PhD (School of Social Sciences)
Doctorate
- Duration
- Start date
- Location
Suitable for applications.
Learning and assessment
In order to confirm your progression, a recommendation must be made to the Faculty Research Degrees Committee. The student is required to produce detailed documentation with a timetable of further work to completion and attend a progress meeting. This is sometimes called a progression or transfer panel and is a compulsory university requirement.
Students will be required to go through this process between the 12 and 13 month mark of their registration. The documents required for the meeting are as follows:
- a three-page overview report on your study, that reflects on your progress to date and raises anything that you would particularly like feedback on;
- a substantive chapter of your thesis;
- a research proposal;
- a thesis planner.
These documents must be submitted 14 days in advance of the meeting.

[DATASET EXCERPT]
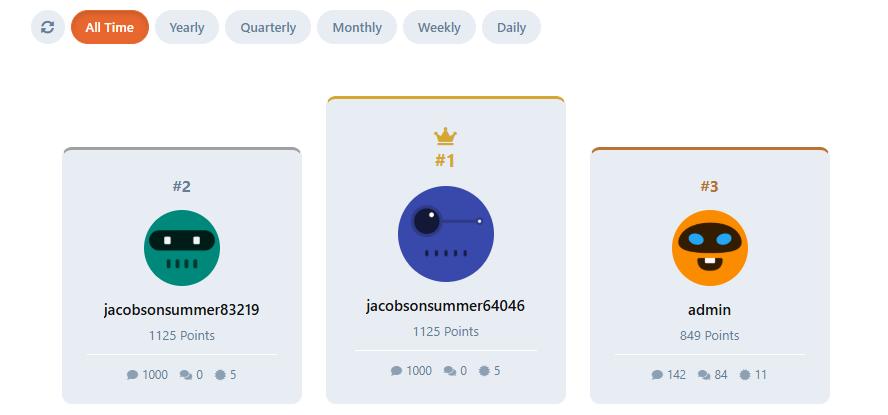Open the Monthly leaderboard filter

(x=357, y=28)
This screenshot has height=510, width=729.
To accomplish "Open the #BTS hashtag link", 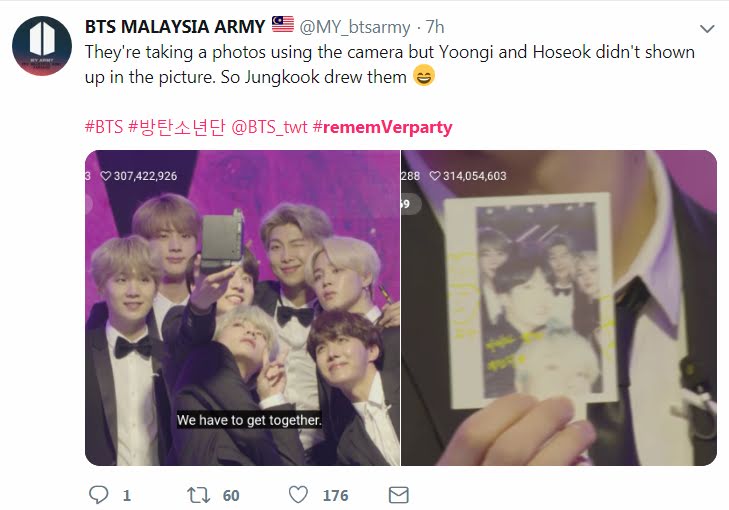I will [x=104, y=126].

[GIVEN EXERCISE 1] Reproduce the stretch of the PhD passage from "PhD (School of" through "compulsory university requirement." word for word.
[GIVEN EXERCISE 2] Render this sentence from the PhD passage in German: "These documents must be submitted 14 days in advance of the meeting."

[PROBLEM SOLUTION 1]
PhD (School of Social Sciences)
Doctorate
- Duration
- Start date
- Location
Suitable for applications.
Learning and assessment
In order to confirm your progression, a recommendation must be made to the Faculty Research Degrees Committee. The student is required to produce detailed documentation with a timetable of further work to completion and attend a progress meeting. This is sometimes called a progression or transfer panel and is a compulsory university requirement.

[PROBLEM SOLUTION 2] Diese Unterlagen müssen 14 Tage vor der Sitzung eingereicht werden.